A última estreia desta semana nos cinemas em Nova Friburgo é Eles Vão Te Matar. Se você gosta de terror, esse filme vai te atropelar nos primeiros minutos. O diretor russo Kirill Sokolov traz para as telas a mesma energia hiperativa e violenta que o colocou no mapa com Sem Reservas, transformando uma premissa de “sobrevivência em comunidade fechada” em um espetáculo de gore cartunesco e humor ácido. Aqui, o roteiro não perde tempo com sutilezas, ele joga o espectador em uma armadilha tecnológica onde a elite descobre, da pior forma, que sua segurança digital é de papel. Sokolov dirige como se estivesse operando uma metralhadora de referências. A estética é saturada, vibrante, quase solar, o que torna a brutalidade física ainda mais desconfortável. Ele foge do óbvio ao usar ângulos de câmera impossíveis e uma montagem que dita um ritmo de videoclipe psicótico. No entanto, essa obsessão pelo impacto visual cobra seu preço. Em vários momentos, o filme sacrifica a humanidade dos personagens em favor de uma execução criativa. As vítimas viram meros adereços de cena, o que gera um distanciamento emocional; você admira a técnica da morte, mas não lamenta por quem morre. A fotografia abusa das cores primárias para criar uma claustrofobia estilizada. O longa flerta perigosamente com diretores como Sam Raimi, faltando-lhe, em certos atos, uma identidade visual que não dependa tanto de seus ídolos. O elenco entrega uma performance física exaustiva, mas luta contra um roteiro que se sustenta em conveniências narrativas frágeis e reviravoltas que, no terceiro ato, beiram o absurdo gratuito. A suspensão de descrença aqui não é opcional, é obrigatória para não abandonar a trama no meio do caminho. Para quem busca o horror técnico e visceral, o trabalho de maquiagem e efeitos práticos é um prato cheio. Eles Vão Te Matar é um soco no estômago de quem procura camadas psicológicas profundas, entregando em troca uma jornada sensorial de adrenalina pura. É cinema de gênero levado ao limite da histeria. Vale o ingresso e a indicação etária para maiores de 18 anos.

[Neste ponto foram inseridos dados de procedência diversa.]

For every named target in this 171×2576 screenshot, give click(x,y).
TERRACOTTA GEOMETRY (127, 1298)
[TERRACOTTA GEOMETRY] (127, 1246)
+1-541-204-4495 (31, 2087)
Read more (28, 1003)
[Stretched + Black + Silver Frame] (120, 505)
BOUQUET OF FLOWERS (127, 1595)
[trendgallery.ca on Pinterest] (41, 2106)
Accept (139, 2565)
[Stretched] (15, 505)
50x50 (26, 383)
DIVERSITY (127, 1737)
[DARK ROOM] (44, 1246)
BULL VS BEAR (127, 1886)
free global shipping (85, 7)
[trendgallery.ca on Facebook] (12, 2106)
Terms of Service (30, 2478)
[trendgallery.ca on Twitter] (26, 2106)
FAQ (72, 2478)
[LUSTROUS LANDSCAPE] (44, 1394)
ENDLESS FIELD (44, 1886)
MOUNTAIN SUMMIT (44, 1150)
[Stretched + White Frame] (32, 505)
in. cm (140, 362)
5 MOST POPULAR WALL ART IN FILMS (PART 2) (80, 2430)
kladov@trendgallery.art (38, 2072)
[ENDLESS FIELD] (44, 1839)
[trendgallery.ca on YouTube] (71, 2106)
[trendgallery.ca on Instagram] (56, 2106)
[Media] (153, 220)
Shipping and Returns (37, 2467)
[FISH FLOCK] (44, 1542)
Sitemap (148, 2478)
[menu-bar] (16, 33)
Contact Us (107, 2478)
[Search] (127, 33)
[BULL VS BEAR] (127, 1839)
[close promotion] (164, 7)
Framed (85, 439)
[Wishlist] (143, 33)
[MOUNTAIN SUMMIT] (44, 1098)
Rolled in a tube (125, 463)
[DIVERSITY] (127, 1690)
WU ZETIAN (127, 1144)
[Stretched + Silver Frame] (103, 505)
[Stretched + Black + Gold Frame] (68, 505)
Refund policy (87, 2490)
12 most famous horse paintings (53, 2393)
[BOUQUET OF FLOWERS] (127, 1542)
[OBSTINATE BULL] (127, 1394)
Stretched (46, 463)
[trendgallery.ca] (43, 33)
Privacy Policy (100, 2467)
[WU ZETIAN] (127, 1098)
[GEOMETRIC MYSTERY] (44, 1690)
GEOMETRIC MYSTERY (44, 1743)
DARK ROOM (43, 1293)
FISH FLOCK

A dica desta semana para assistir em casa vai para Peaky Blinders: O Homem Imortal. Chega ao fim a saga de Thomas Shelby transpondo a névoa de Birmingham para a escala épica da Segunda Guerra Mundial. O roteiro de Steven Knight entrega uma conclusão visceral, priorizando o impacto tátil de efeitos práticos em detrimento do CGI genérico nas sequências de combate. A direção utiliza planos abertos e uma paleta metálica para reforçar o isolamento psicológico do protagonista, interpretado por um Cillian Murphy terminal e contido. Embora flerte com o fan service em núcleos secundários, a obra sustenta a tensão entre o misticismo cigano e o realismo bruto do conflito. É uma resolução técnica impecável para um dos anti-heróis mais complexos da década. Disponível na Netflix.